Turn the lines of the records below, from the line with "Click the Health Thickness slider handle" through the end of the records, into a numbered list, and leave out any blank lines.

[Word and element locating records]
____

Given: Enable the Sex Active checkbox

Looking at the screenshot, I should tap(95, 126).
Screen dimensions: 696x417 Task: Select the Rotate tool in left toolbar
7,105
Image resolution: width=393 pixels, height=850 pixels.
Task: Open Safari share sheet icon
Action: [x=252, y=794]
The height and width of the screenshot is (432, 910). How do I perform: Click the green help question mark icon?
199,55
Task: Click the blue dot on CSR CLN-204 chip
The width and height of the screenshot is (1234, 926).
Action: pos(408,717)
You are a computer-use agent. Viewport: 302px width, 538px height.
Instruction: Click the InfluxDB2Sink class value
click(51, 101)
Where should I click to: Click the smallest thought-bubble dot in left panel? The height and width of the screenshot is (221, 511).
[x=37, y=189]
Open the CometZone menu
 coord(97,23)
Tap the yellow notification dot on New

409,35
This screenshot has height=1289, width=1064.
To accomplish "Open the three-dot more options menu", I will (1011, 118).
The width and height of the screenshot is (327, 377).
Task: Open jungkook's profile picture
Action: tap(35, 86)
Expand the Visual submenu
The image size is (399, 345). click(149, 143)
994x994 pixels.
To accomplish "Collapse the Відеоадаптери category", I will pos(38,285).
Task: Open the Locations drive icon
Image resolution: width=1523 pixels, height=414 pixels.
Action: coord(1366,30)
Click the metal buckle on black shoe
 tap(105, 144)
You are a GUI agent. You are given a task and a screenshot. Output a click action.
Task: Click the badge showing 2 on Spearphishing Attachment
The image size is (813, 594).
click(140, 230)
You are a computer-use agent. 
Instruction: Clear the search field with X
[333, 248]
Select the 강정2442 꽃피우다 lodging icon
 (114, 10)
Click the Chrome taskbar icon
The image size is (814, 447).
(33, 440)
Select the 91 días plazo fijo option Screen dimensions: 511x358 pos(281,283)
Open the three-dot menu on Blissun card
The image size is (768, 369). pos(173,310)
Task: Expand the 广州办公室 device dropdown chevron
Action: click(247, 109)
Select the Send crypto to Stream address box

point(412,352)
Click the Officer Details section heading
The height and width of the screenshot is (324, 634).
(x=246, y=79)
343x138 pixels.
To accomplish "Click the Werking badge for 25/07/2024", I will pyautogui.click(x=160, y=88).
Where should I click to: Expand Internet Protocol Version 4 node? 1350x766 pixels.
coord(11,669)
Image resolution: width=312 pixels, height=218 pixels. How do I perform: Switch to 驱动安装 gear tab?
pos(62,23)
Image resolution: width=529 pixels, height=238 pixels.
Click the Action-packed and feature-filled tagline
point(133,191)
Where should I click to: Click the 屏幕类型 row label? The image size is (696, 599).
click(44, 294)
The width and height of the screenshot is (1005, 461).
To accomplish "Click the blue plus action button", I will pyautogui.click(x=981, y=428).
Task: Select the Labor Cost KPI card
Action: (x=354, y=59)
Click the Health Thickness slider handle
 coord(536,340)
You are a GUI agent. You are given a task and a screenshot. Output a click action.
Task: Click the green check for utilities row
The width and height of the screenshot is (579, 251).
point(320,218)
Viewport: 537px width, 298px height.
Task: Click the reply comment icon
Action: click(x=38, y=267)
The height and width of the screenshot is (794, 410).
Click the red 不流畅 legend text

____

— Solution below —
1. Click the Health Thickness slider handle
2.  coord(536,340)
3. You are a GUI agent. You are given a task and a screenshot. Output a click action.
4. Task: Click the green check for utilities row
5. The width and height of the screenshot is (579, 251).
6. point(320,218)
7. Viewport: 537px width, 298px height.
8. Task: Click the reply comment icon
9. Action: click(x=38, y=267)
10. The height and width of the screenshot is (794, 410).
11. Click the red 不流畅 legend text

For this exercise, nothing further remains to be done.